Inspired by the *panel performance* functionality in the **SensomineR** package, we adopt a similar approach to assess how consistently individual testers (panelists) evaluate products, note that from the perspective of a predictive model.

In this analysis, we take a slightly different approach compared to the previous section.

Instead of using the **highest predicted label** (i.e., the label with the highest probability), we focus on the **model's confidence in the label actually selected by the tester**.

That is, for each prediction, we extract the probability assigned by the model to the label that the human tester chose — regardless of whether it was the top prediction or not.

#### Objectives of This Analysis

- **Identify Consistent vs. Inconsistent Testers**  
  We aim to evaluate the level of agreement between the model's predictions and each tester's selected label. This allows us to identify:
  - **Consistent individuals**, whose responses align well with the model.
  - **Inconsistent individuals**, whose evaluations frequently differ from the model’s predictions.

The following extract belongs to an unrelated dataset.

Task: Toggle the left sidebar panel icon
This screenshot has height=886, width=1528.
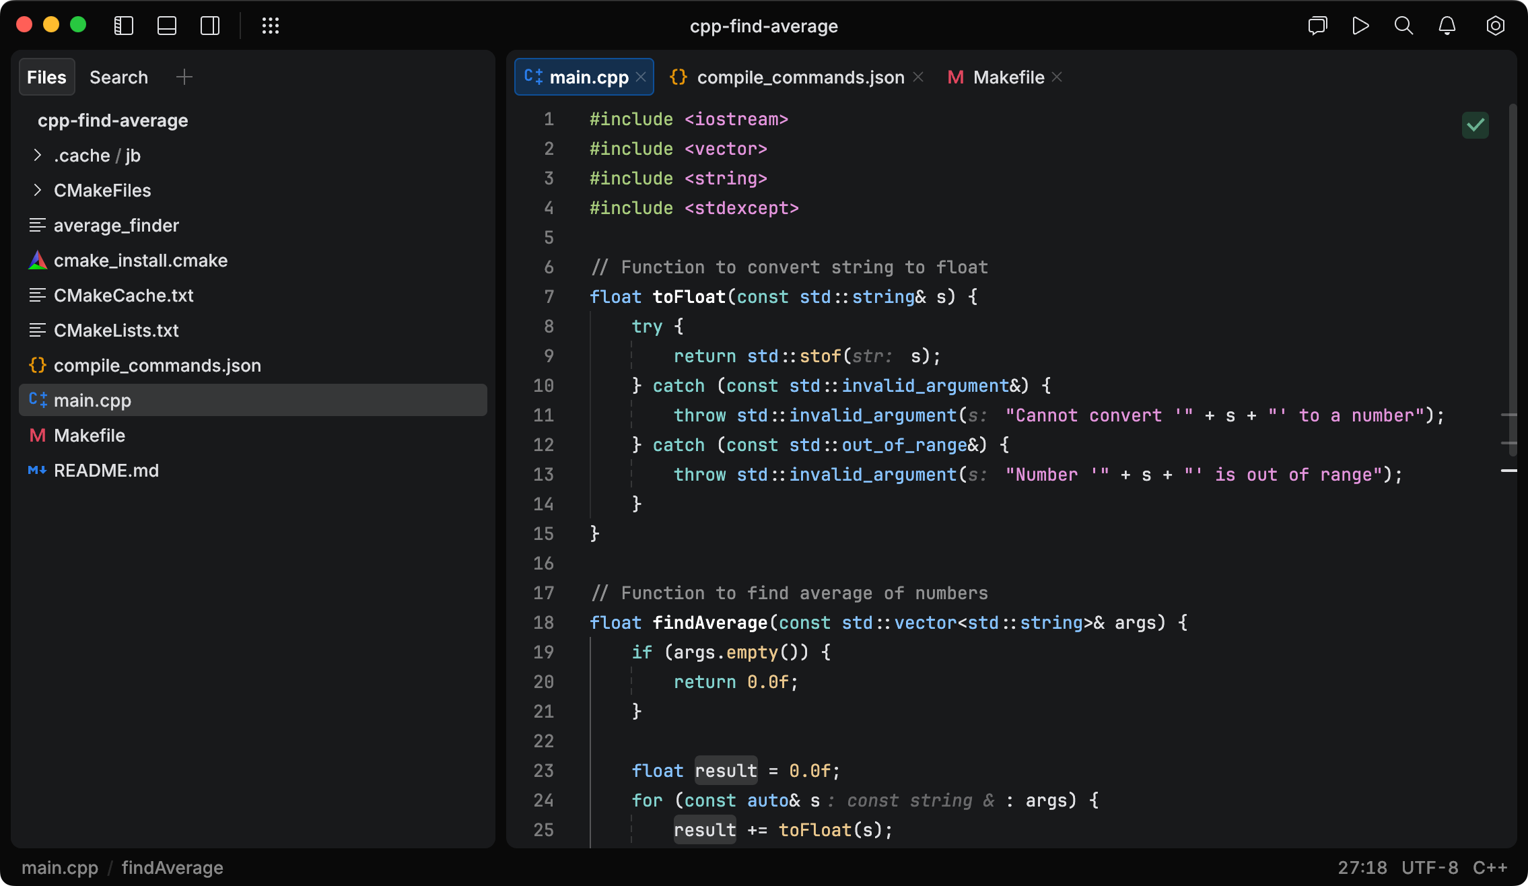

- **Assess Product-Level Consistency**  
  We also apply this analysis at the product level. Specifically, we examine:
  - Which products tend to yield **high agreement** between model predictions and tester labels (i.e., easier to evaluate consistently).
  - Which products result in **high disagreement**, indicating that they may be more subjective or polarizing among testers.

This two-layered analysis helps us understand not only the reliability of individual testers, but also which products provoke more diverse or inconsistent evaluations—insightful for both product development and panel management.


In [None]:
def get_prob_chosen(row):
    return row[f"{row['Hedonic_category']}"]
res["prob_chosen"] = res.apply(get_prob_chosen, axis=1)

In [None]:
pivot = res.groupby(["ID_judge", "Product"])["prob_chosen"].mean().unstack()
pivot["Median"] = pivot.median(axis=1)
median_row = pivot.median(axis=0)
median_row.name = "Median"
pivot_with_median = pd.concat([pivot, median_row.to_frame().T])
sorted_cols = pivot_with_median.loc["Median"].sort_values(ascending=False).index
sorted_rows = pivot_with_median["Median"].sort_values(ascending=False).index
sorted_df = pivot_with_median.loc[sorted_rows, sorted_cols]

In [None]:
fig, ax = plt.subplots(ncols=1, nrows=1, figsize=(15,20))
ax = sns.heatmap(sorted_df.drop(columns="Median", index="Median"), annot=True, cmap="YlGnBu", cbar_kws={'label': 'Consistency score'}, )
ax.collections[0].cmap.set_bad('0.7')
plt.xlabel("Product")
plt.ylabel("judge")
plt.tight_layout()
plt.show()


#### - From the product perspective, it is evident that products M, E and S demonstrate higher consistency in the results compared to B, CR and R. This suggests that M and E may be easier for testers to evaluate reliably, possibly due to clearer sensory characteristics or more distinct differences. In contrast, CR and R might have subtle or ambiguous attributes that lead to more variability in responses.

#### - From the Judge perspective, individuals 33067 and 33087 exhibit a higher degree of consistency in their evaluations, whereas testers 33100, 33006, and 33005 show more variation in their responses. This inconsistency could be attributed to factors such as lack of concentration, fatigue, or unclear understanding of the test protocol, all of which may affect their ability to evaluate the products consistently.